Church of Norway Issues Sincere Apology to LGBTQ+ Individuals for ‘Harm, Shame and Suffering’

Set against deep red curtains at a well-known Oslo location for LGBTQ+ gatherings, Norway's national church issued a formal apology for harm and unequal treatment caused by the church.

“The national church has caused the LGBTQ+ community pain, shame and significant harm,” bishop Olav Fykse Tveit, Bishop Tveit, stated on Thursday. “This ought not to have occurred and that is why I apologise today.”

“Unequal treatment, harassment and discrimination” led to some to lose their faith, the bishop admitted. A worship service at Oslo Cathedral was planned to come after the apology.

The statement of regret occurred at the London Pub establishment, one among two bars involved in the 2022 attack that killed two people and injured nine people severely during Oslo’s Pride celebrations. A Norwegian citizen originally from Iran, who expressed support for ISIS, received a sentence to at least 30 years in incarceration for the killings.

In common with various worldwide religions, the Church of Norway – a Lutheran evangelical community that is the biggest religious group in Norway – had long marginalised LGBTQ+ people, refusing to allow them from joining the clergy or from marrying in religious ceremonies. In the 1950s, church leaders referred to homosexual individuals as “a worldwide social threat”.

Yet, with Norwegian society turning more progressive, emerging as the world's second to permit registered partnerships for same-sex couples back in 1993 and during 2009 the initial Nordic nation to allow same-sex marriage, the religious institution eventually adapted.

During 2007, the Norwegian Lutheran Church started appointing LGBTQ+ clergy, and gay and lesbian couples could get married in religious ceremonies since 2017. Last year, Tveit participated in the Pride march in Oslo in what was called a first for the church.

The apology on Thursday received varied responses. The head of a network for Christian lesbians in Norway, Pedersen-Eriksen, herself a gay pastor, called it “a crucial act of amends” and an occasion that “finally marked the end of a difficult period in the church’s history”.

According to Stephen Adom, the head of the Norwegian Association for Gender and Sexual Diversity, the apology represented “meaningful and vital” but was delivered “overdue for individuals among us who died of Aids … with deep sorrow in their hearts because the church considered the epidemic as divine punishment”.

Worldwide, a handful of religious institutions have tried to make amends for their past behavior concerning the LGBTQ+ community.

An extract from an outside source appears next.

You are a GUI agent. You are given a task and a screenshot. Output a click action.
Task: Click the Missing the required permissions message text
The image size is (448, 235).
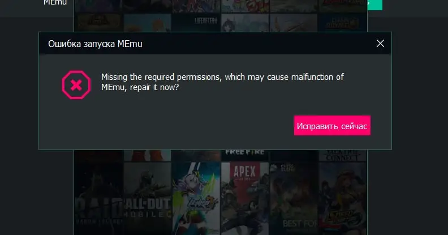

In 2023, England's church said sorry for what it referred to as its “shameful” treatment, though it still declines to allow same-sex marriages within the church.

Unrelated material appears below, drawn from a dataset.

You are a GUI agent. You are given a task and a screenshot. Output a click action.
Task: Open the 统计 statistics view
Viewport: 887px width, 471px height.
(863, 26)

Likewise, the Methodist Church located in Ireland the previous year apologised for its “failures in pastoral support and care” to LGBTQ+ people and their relatives, but remained staunch in its belief that matrimony must only constitute a partnership of one man and one woman.

In the early part of this year, Canada's United Church delivered a statement of regret to two spirit and LGBTQIA+ communities, characterizing it as a renewed commitment of the church’s “commitment to radical hospitality and full inclusion” throughout every area of church life.

“We have failed to rejoice and take pleasure in all of your beautiful creation,” Michael Blair, the general secretary of the church, remarked. “We caused pain to people instead of seeking wholeness. We are sorry.”